(Extracted records)
────────────────

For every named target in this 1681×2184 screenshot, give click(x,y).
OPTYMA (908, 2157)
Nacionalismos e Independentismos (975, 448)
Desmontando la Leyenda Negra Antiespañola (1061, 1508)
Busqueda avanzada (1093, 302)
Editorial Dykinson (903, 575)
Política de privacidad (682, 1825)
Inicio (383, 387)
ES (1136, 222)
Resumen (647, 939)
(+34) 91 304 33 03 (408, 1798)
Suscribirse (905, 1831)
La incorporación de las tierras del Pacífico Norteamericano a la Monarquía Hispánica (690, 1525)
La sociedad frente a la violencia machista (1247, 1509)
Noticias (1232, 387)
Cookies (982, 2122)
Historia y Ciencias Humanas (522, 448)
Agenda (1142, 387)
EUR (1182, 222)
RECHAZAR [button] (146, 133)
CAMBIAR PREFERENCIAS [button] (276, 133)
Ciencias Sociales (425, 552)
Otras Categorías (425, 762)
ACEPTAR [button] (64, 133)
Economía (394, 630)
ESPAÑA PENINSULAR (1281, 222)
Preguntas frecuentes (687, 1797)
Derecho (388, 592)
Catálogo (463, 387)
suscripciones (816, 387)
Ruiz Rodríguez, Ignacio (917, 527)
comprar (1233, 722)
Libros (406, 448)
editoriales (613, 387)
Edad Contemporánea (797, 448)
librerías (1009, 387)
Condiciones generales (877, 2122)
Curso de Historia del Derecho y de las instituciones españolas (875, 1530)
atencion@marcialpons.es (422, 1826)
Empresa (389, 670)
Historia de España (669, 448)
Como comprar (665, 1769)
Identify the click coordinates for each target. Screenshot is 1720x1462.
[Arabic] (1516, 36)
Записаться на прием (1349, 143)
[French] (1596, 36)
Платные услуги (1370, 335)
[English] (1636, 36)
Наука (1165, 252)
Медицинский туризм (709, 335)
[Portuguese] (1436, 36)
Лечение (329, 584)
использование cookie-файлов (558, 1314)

────────────────

Leave out every line above except those from the line with "Historia y Ciencias Humanas (522, 448)" up to and including the line with "Empresa (389, 670)", and copy those exactly.

(Solution below)
Historia y Ciencias Humanas (522, 448)
Agenda (1142, 387)
EUR (1182, 222)
RECHAZAR [button] (146, 133)
CAMBIAR PREFERENCIAS [button] (276, 133)
Ciencias Sociales (425, 552)
Otras Categorías (425, 762)
ACEPTAR [button] (64, 133)
Economía (394, 630)
ESPAÑA PENINSULAR (1281, 222)
Preguntas frecuentes (687, 1797)
Derecho (388, 592)
Catálogo (463, 387)
suscripciones (816, 387)
Ruiz Rodríguez, Ignacio (917, 527)
comprar (1233, 722)
Libros (406, 448)
editoriales (613, 387)
Edad Contemporánea (797, 448)
librerías (1009, 387)
Condiciones generales (877, 2122)
Curso de Historia del Derecho y de las instituciones españolas (875, 1530)
atencion@marcialpons.es (422, 1826)
Empresa (389, 670)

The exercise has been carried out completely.